D. António de Sousa Braga destaca “preparação” de sucessor

O Bispo de Angra elogia a escolha de D. João lavrador para seu coadjutor com direito a sucessão depois da resignação, quando completar 75 anos de idade e sublinha a sua “grande preparação e boa experiência pastoral”.

Recordando sumariamente as principais funções pastorais desempenhadas pelo novo prelado, nomeado esta terça feira pelo Papa Francisco, desde a docência ao trabalho pastoral e eclesial nas dioceses por onde passou- Coimbra e Porto- D. António de Sousa Braga destaca a preparação do seu coadjutor.

“D. João Lavrador, de 59 anos de idade vem para a Diocese (de Angra) com uma grande preparação e uma boa experiência pastoral. Acolhendo-o com alegria dou-lhe as boas vindas, desejando-lhe um fecundo apostolado, prometendo toda a colaboração e apoio” diz D. António de Sousa Braga na Mensagem de boas vindas ao novo prelado a que o Sítio Igreja Açores teve acesso e na qual se refere à escolha do Santo Padre.

“Dando Graças a Deus, quero exprimir publicamente o meu reconhecimento a D. João dando-lhe as boas vindas e desejando-lhe fecundo apostolado episcopal nestas ilhas que são a ultraperiferia da Europa e o ponto de encontro com as Américas”, frisou o responsável pela Igreja Açoriana há quase duas décadas.

D.António de Sousa Braga espera, ainda, que o novo prelado possa ter “um contacto sistemático com a Diocese acompanhando a Imagem Peregrina de Nossa Senhora pelas ilhas, aquando da sua deslocação entre janeiro e fevereiro do próximo ano.

Também o bispo do Porto, D. António Francisco dos Santos, numa Mensagem enviada à diocese de Angra a que o Sítio Igreja Açores teve acesso reconhece o trabalho de D. João Lavrador realizado numa “entrega alegre, serena e feliz à missão”.

“Sabemos bem como foi importante para toda a diocese, para as comunidades paroquiais, para os movimentos apostólicos, para os serviços pastorais e para os secretariados diocesanos a sua presença no Porto, a sua palavra evangelizadora, o seu conselho prudente e o seu trabalho incansável”, diz o prelado da diocese do Porto.
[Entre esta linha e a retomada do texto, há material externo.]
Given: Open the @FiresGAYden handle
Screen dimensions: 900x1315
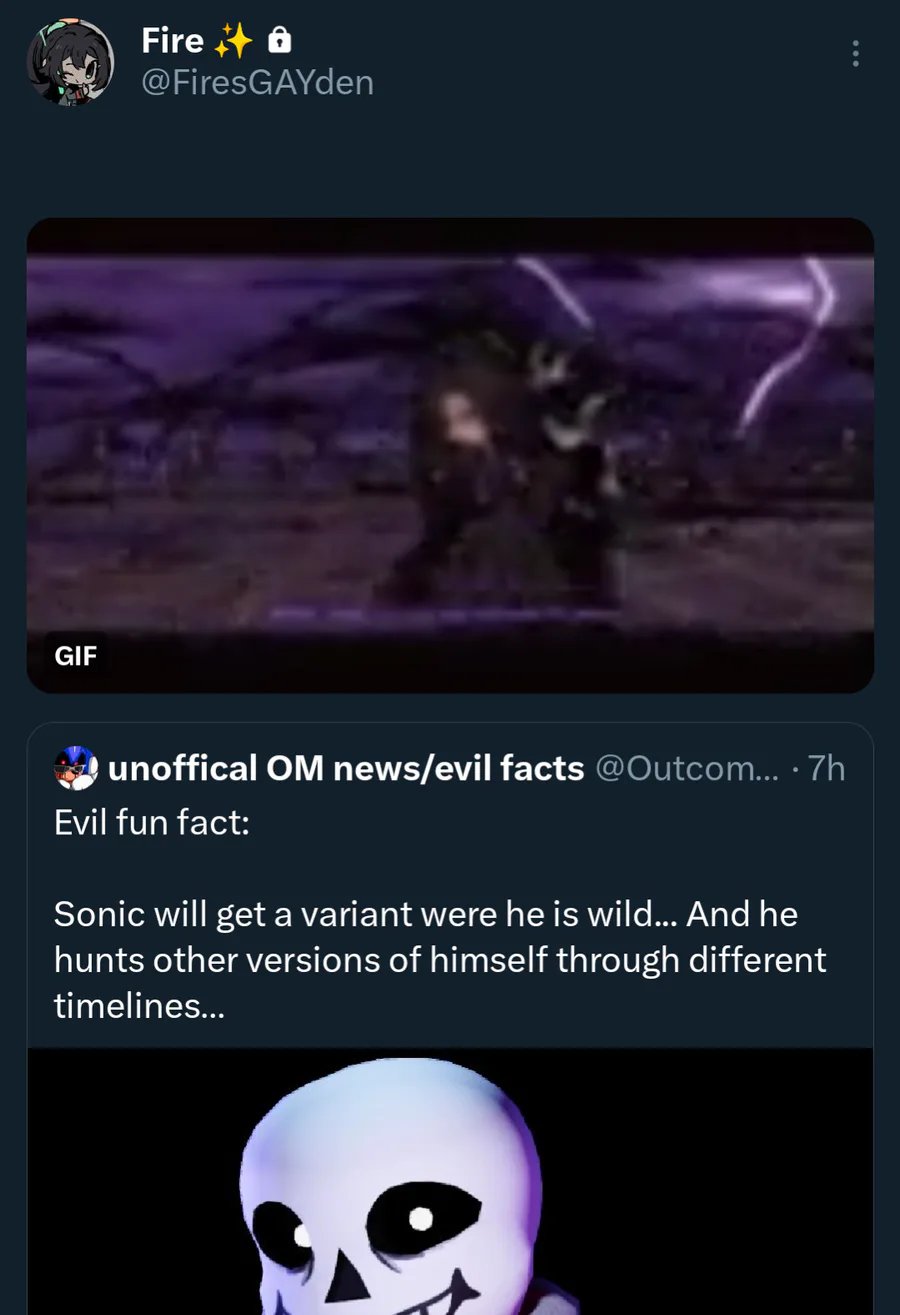Looking at the screenshot, I should pos(257,82).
“Os leigos, os consagrados, os diáconos e os sacerdotes guardarão sempre a memória viva da sua proximidade fraterna e do seu testemunho episcopal”, adianta ainda sublinhando que a Igreja do Porto “o acompanhará com alegria e amizade”.

“A Igreja do Porto sentir-se-á, a partir de agora, mais unida na comunhão da oração e do afeto espiritual à Igreja dos Açores” diz D. António Francisco dos Santos.